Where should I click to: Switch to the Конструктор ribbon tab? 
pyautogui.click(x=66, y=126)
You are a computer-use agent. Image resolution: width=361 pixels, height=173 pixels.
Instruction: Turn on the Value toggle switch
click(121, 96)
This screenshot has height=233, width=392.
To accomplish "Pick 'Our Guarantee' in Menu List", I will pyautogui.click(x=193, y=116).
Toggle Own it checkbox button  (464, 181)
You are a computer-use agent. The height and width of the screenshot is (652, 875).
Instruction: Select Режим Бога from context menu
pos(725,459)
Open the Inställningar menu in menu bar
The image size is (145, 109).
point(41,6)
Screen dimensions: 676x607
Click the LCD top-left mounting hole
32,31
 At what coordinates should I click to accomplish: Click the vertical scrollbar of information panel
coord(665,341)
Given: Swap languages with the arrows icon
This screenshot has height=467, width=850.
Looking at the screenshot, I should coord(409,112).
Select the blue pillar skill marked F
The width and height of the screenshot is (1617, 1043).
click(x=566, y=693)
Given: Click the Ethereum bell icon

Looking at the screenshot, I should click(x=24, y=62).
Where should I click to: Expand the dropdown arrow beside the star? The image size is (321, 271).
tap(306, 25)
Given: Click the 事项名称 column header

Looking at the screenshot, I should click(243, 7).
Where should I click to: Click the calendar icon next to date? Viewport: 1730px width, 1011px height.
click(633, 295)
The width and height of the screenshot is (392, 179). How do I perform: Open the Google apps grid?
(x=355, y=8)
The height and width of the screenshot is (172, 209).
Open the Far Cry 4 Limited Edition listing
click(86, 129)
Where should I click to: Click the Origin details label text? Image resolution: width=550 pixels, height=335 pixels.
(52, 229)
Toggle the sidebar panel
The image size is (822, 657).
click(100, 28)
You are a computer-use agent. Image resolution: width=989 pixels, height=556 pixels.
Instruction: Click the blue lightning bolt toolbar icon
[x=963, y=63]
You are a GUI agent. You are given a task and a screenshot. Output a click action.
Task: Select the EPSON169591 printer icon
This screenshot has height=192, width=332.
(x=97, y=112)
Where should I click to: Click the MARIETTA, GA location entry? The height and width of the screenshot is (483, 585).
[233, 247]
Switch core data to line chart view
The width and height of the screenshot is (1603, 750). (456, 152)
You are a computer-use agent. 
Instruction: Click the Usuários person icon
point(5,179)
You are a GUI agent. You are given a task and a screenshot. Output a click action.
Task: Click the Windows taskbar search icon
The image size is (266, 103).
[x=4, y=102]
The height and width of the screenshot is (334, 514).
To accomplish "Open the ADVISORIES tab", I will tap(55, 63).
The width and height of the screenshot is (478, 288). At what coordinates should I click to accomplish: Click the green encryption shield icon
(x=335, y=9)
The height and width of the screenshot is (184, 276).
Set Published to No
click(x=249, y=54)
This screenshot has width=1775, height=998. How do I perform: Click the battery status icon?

What you should do
Rewrite the items above, changing every "icon" to "symbol" and leaving the rest untouched.

Worked answer
Where should I click to: Switch to the Конструктор ribbon tab? 
pyautogui.click(x=66, y=126)
You are a computer-use agent. Image resolution: width=361 pixels, height=173 pixels.
Instruction: Turn on the Value toggle switch
click(121, 96)
This screenshot has height=233, width=392.
To accomplish "Pick 'Our Guarantee' in Menu List", I will pyautogui.click(x=193, y=116).
Toggle Own it checkbox button  (464, 181)
You are a computer-use agent. The height and width of the screenshot is (652, 875).
Instruction: Select Режим Бога from context menu
pos(725,459)
Open the Inställningar menu in menu bar
The image size is (145, 109).
point(41,6)
Screen dimensions: 676x607
Click the LCD top-left mounting hole
32,31
 At what coordinates should I click to accomplish: Click the vertical scrollbar of information panel
coord(665,341)
Given: Swap languages with the arrows symbol
This screenshot has height=467, width=850.
Looking at the screenshot, I should coord(409,112).
Select the blue pillar skill marked F
The width and height of the screenshot is (1617, 1043).
click(x=566, y=693)
Given: Click the Ethereum bell symbol

Looking at the screenshot, I should click(x=24, y=62).
Where should I click to: Expand the dropdown arrow beside the star? The image size is (321, 271).
tap(306, 25)
Given: Click the 事项名称 column header

Looking at the screenshot, I should click(243, 7).
Where should I click to: Click the calendar symbol next to date? Viewport: 1730px width, 1011px height.
click(633, 295)
The width and height of the screenshot is (392, 179). How do I perform: Open the Google apps grid?
(x=355, y=8)
The height and width of the screenshot is (172, 209).
Open the Far Cry 4 Limited Edition listing
click(86, 129)
Where should I click to: Click the Origin details label text? Image resolution: width=550 pixels, height=335 pixels.
(52, 229)
Toggle the sidebar panel
The image size is (822, 657).
click(100, 28)
You are a computer-use agent. Image resolution: width=989 pixels, height=556 pixels.
Instruction: Click the blue lightning bolt toolbar symbol
[x=963, y=63]
You are a GUI agent. You are given a task and a screenshot. Output a click action.
Task: Select the EPSON169591 printer symbol
This screenshot has height=192, width=332.
(x=97, y=112)
Where should I click to: Click the MARIETTA, GA location entry? The height and width of the screenshot is (483, 585).
[233, 247]
Switch core data to line chart view
The width and height of the screenshot is (1603, 750). (456, 152)
You are a computer-use agent. 
Instruction: Click the Usuários person symbol
point(5,179)
You are a GUI agent. You are given a task and a screenshot. Output a click action.
Task: Click the Windows taskbar search symbol
The image size is (266, 103).
[x=4, y=102]
The height and width of the screenshot is (334, 514).
To accomplish "Open the ADVISORIES tab", I will tap(55, 63).
The width and height of the screenshot is (478, 288). At what coordinates should I click to accomplish: Click the green encryption shield symbol
(x=335, y=9)
The height and width of the screenshot is (184, 276).
Set Published to No
click(x=249, y=54)
This screenshot has width=1775, height=998. How do I perform: Click the battery status symbol?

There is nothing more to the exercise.